Fig. S4

Vegf Pathway Activation during M. marinum Infection does not Require TNF Signaling.

A. Representative images of TgBAC(tnf:GFP) larvae at 3 dpi infected with either wildtype (top), pcaA mutant (middle), or complemented mutant M. marinum (bottom). Blue arrows denote robust GFP expression in nascent granulomas indicative of tnfa transcriptional activation. Scale bars = 500m. B. Quantification of average bacterial burden for each infection group. C. Quantification of GFP signal. There were no significant differences on average among the groups, indicating similar levels of tnfa transcription at this timepoint; One-way ANOVA with Tukey’s multiple comparison posttest. N=78 for wildtype infections; N=79 for pcaA mutant infections; N=78 for complemented mutant infections. D. RT-qPCR assessment of relative tnfa transcript levels, normalized to wildtype levels. As with the TNF reporter data, no differences were observed between the infection groups. Data from 3 experiments combined. E. Representative images of wildtype (top) and mosaic CRISPR/Cas9-mediated TNFR knockout larvae (bottom), transgenic for TgBAC(vegfaa:EGFP) and infected with wildtype M. marinum, 5dpi.

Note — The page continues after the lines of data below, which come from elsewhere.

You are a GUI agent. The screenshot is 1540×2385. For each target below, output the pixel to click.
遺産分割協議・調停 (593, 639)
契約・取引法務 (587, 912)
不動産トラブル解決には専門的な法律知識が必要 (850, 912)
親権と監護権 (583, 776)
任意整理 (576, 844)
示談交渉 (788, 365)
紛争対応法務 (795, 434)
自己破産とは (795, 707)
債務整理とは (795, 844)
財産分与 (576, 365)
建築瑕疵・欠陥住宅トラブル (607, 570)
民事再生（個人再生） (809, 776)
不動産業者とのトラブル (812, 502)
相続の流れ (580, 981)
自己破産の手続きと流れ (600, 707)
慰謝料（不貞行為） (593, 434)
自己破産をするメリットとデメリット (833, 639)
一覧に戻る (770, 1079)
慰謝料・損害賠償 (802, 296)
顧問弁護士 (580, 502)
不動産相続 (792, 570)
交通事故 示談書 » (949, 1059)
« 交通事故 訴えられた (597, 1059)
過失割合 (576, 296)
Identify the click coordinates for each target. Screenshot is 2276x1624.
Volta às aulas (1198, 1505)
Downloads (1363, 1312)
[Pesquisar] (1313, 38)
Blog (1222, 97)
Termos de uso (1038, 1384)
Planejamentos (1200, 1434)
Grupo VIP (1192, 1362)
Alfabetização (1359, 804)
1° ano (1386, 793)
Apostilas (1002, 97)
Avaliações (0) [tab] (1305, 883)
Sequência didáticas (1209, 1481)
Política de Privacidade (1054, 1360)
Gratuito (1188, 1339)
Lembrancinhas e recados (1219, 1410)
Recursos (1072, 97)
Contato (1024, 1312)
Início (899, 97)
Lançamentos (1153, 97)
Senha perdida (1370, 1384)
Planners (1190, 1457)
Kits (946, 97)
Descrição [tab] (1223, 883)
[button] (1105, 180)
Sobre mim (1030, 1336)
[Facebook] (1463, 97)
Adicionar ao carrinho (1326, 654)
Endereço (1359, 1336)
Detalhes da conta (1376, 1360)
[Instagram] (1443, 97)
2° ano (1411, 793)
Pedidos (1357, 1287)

Blue arrows denote regions of robust GFP signal above background, indicating vegfaa transcriptional activation. Scale bars = 500m. F. Quantification of bacterial burden. The mosaic TNFR knockout group exhibited an increase in average bacterial burden at 5dpi, as has been previously observed for M. marinum infections of TNFR-deficient larvae. G. Quantification of GFP signal above background at 5dpi. GFP signal was not significantly different between either group, and in fact a trend of increasing signal in the mosaic knockout group was observed. *p<0.05; Student’s t-test. N=39 control larvae; N=40 TNFR KO larvae.